» **TASK STATEMENT**:
Among the entries below, find every line that contains the string "computer", then copy it.

Top of EXERCISE MATERIALS

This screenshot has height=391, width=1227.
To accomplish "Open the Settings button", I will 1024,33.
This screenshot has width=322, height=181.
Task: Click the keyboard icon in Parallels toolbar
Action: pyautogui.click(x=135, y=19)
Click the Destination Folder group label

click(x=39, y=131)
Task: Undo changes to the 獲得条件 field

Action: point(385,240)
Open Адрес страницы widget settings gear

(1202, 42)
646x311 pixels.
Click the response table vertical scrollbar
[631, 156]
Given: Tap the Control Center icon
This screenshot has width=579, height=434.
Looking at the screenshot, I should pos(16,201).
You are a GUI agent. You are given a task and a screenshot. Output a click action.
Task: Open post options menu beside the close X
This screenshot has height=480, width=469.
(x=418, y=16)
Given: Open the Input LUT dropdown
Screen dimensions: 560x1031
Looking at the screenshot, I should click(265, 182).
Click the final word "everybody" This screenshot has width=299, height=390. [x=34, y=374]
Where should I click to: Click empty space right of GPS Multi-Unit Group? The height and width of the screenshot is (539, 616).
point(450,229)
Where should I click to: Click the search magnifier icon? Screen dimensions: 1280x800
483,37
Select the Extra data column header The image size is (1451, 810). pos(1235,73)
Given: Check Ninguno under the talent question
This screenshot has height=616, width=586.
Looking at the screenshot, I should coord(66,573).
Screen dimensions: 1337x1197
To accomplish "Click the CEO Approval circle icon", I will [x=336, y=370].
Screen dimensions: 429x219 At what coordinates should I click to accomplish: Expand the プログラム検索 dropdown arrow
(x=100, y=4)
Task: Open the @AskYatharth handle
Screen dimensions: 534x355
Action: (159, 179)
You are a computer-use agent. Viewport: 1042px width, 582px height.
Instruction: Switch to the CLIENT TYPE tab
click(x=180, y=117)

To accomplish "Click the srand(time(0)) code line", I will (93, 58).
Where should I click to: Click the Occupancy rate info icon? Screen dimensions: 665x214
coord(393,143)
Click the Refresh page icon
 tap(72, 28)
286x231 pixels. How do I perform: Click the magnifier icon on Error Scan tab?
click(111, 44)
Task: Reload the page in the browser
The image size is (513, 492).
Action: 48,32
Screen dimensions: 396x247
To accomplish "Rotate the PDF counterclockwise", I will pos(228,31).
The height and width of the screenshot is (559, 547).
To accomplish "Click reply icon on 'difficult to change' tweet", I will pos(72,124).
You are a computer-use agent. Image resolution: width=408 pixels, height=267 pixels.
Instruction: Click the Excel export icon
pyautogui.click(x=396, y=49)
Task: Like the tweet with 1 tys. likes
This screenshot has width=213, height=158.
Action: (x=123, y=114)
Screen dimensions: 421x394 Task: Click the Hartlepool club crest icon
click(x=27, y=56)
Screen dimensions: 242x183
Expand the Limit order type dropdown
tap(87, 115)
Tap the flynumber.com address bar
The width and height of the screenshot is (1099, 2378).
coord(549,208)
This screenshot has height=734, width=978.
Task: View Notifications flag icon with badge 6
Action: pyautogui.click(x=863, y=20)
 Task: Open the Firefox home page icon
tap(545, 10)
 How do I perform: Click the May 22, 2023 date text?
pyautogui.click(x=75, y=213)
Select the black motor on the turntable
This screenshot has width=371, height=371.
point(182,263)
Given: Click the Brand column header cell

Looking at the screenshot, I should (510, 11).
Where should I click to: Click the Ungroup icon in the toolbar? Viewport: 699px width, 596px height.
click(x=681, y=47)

Bottom of EXERCISE MATERIALS

» **EXERCISE SOLUTION**:
You are a computer-use agent. Viewport: 1042px width, 582px height.
You are a computer-use agent. Image resolution: width=408 pixels, height=267 pixels.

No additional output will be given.